WORK REQUIRED:
Answer these questions about the text on volatility regimes below:
1. What does the text say fat tails mean?
2. Which index's actual distribution does the text describe as having fat tails and being peaked in the middle?
3. Which regime must be far less persistent than the other for the end result to look like the observed pattern?

TEXT SEGMENT:
--- Begin ---

High volatility stress tests a strategic asset allocation. The dispersion of returns across managers will likely be wider and the dispersion of returns across the peer group against which the plan sponsor is judged will also likely be wider. Other events associated with high-risk environments greatly increase the chance of a weak point in an allocation springing a performance leak. The past two or three years have exposed several of these weak points.
The measurement and prediction of asset return volatility is one of the most important areas of empirical finance. Almost all market participants would agree with the fact that stylised returns have fat tails – meaning that there are more big moves than might be expected using the normal distribution – and, a lot of the time, markets go sideways for all major asset classes.

Changing regimes

A growing body of research supports the idea that asset price returns are generated by regimes. From currencies to fixed income to equities, good evidence has been found for the idea that there are occasional sharp changes in the level of risk and return that an asset is likely to generate. In a bull market, investors always see the silver lining, in a bear market, only the cloud.
This is interesting because it turns out that changing regimes can generate the classic fat-tailed and peaked-in-the-middle (or leptokurtic) pattern of asset returns.
Like most asset price returns, the actual distribution of the Russell 2000 Index has fat tails and is peaked in the middle. In other words, extreme events are mixed in with long periods of tedium.
Regimes don’t come and go randomly. Even in this simple case with two distributions, the high-volatility regime needs to be far less persistent than the low- volatility regime for the end result to look like the observed pattern.
Only if we are in the low-volatility regime most of the time and then occasionally in the high-volatility, will the pattern build up to a fat-tailed distribution with a peak in the middle.

--- End ---

SUPPLIED INFORMATION:
--- Begin ---

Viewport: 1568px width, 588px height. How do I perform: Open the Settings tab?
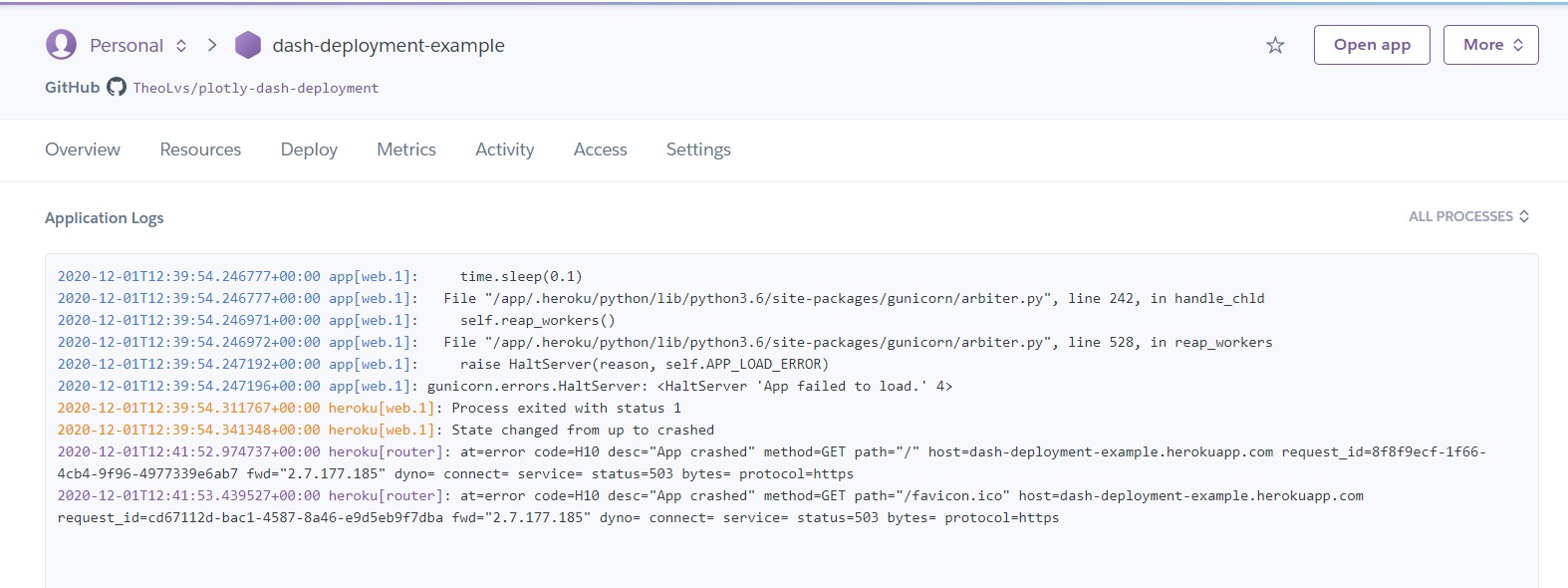(x=698, y=149)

--- End ---

SOLUTION TO THIS PROBLEM:
1. There are more big moves than might be expected using the normal distribution.
2. The Russell 2000 Index.
3. The high-volatility regime.